Hitoka tersenyum tipis, ia mendekat kearah pemuda didepannya. Mengusap pelan pipi mulusnya. Sudah tiga tahun lamanya ia hidup bersama pengganti Hinata. Namun, cinta memang sesuatu yang sakral tanpa bisa diganggu gugat siapapun. Walau ia berusaha melupakan pemuda yang mengorbankan nyawanya demi dirinya dan mencoba berpaling pada replika yang tengah duduk didepannya ini. Nyatanya semua itu percuma. Ingatan itu belum mengering, bak gambaran matahari senja yang selalu terlihat setiap hari.
"Ne- bisa kau sebut namamu?"
Pemuda bersurai oranye memiringkan kepalanya bingung, "Hinata Shoyou desu"

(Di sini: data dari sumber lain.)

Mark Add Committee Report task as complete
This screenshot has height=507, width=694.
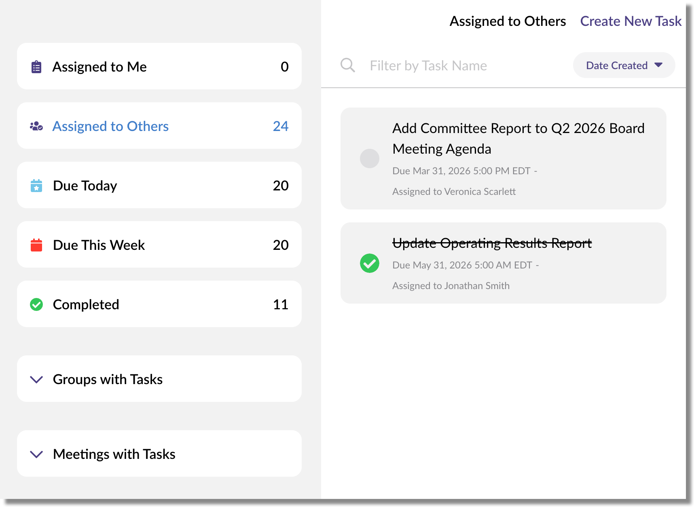click(369, 158)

Hitoka hanya tertawa kecil, "Na- Hinata, terima kasih atas kerja kerasmu selama ini, mau seberapa keras kau berusaha menghiburku, didalam hatiku Hinata Shoyou hanya satu. Dia pria baik hati murah senyum yang rela mengorbankan nyawanya demi gadis bodoh sepertiku"
Gadis itu memejamkan matanya, membiarkan bulir air matanya terjun bebas membasahi pipi mulusnya.

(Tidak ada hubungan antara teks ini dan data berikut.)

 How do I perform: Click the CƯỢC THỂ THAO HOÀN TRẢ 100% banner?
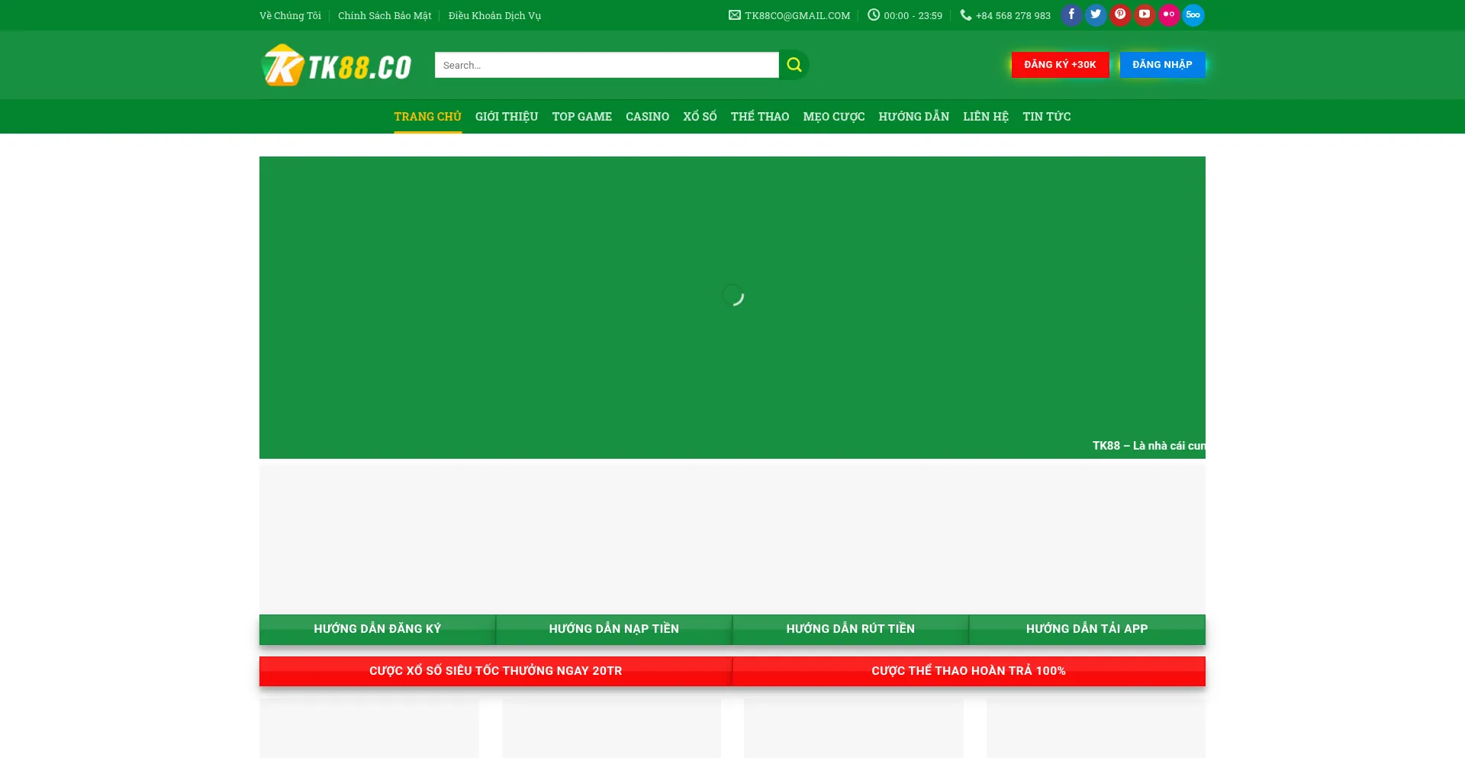[x=968, y=671]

"Apa Hitoka akan membuang Hinata?" tanya replika Hinata dengan wajah polos datarnya. "Apa Hinata tak berguna?"
Hitoka segera menggeleng, "Kau sudah memberiku arti hidup Hinata, tanpamu mungkin aku sudah menyusul kekasihku itu tiga tahun lalu karena terlalu gila" Hitoka memberi jeda pada kalimatnya, raut wajahnya berubah sendu. "Tapi sudah cukup sampai disini, aku akan membuang diriku sendiri"
"Apa maksud Hitoka?"
Hitoka tersenyum lebar dengan air mata berderai. "Kau tak akan terluka, toh. Kau tak bisa menangis. Pokoknya apapun yang terjadi padaku, berjanjilah padaku untuk tetap memasukanku dalam memorimu, ne Hinata"
"Hitoka" manik cokelat terang pemudanya melebar, "Apa maksudmu?"
Gadis itu hanya diam dan tertawa pelan.
Semua rasa bingung manusia replika terjawab keesokan harinya. Begitu ia dan Ibu Hitoka menemukan gadis itu tergeletak tak bernyawa diatas tempat tidur sambil memegangi sebilah cutter dengan lengan tersayat.
Gadis itu terbaring diatas peti mati dengan gaun putih berenda berhias bunga peony. Semua orang disana menangis terselimut duka mendalam. Pemuda bersurai oranye itu masih terduduk didepan peti tanpa ada niatan beranjak dari sana. Tangannya gemetar mengusap pipi gadis yang sudah ditemaninya selama tiga tahun.
Dadanya terasa sakit, suara tangisan orang-orang terdekat ikut menusuk relung hatinya.
"Kenapa Hitoka bisa menangis?"
"Karena aku sedih"
Bibir pemuda itu getir, perasaan aneh dan asing menyelimutinya. Perasaan menyesakkan membuatnya ingin berteriak.
"Kenapa Hitoka sedih?"
"Karena... Aku kehilangan orang yang aku cintai"
Memori kepalanya berputar layaknya kaset rusak, senyuman manis Hitoka dan momen indah kebersamaan mereka berdua bermunculan layaknya monocrom hitam putih. Baginya mungkin tubuhnya sedang rusak sekarang. Ia tak sanggup berdiri, tubuhnya gemetar hebat, kepalanya sakit.
Arigatou Hinata
Bulir air jatuh dari pelupuk matanya, membuat manik cokelat terang itu membulat. Bibirnya yang gemetar perlahan mengeluarkan isakan kecil, air matanya keluar lagi. Berderai.
Ia meremas dadanya. Inikah yang dinamakan sedih? Inikah rasanya saat manusia menangis? Inikah yang selama ini Hitoka rasakan? Perasaan menyakitkan ketika ditinggal pergi orang yang amat ia cintai.
Kini replika itu mengerti. Dan orang yang membuatnya mengerti tak lain adalah gadis yang ia cintai.
"Sakit sekali ya, Shoyou" gumamnya sambil menekan-nekan dadanya. Berusaha mengendalikan ritme jantungnya yang tak beraturan.
Jantung milik seorang bersurai oranye baik hati yang mengorbankan nyawanya demi gadis yang ia cintai.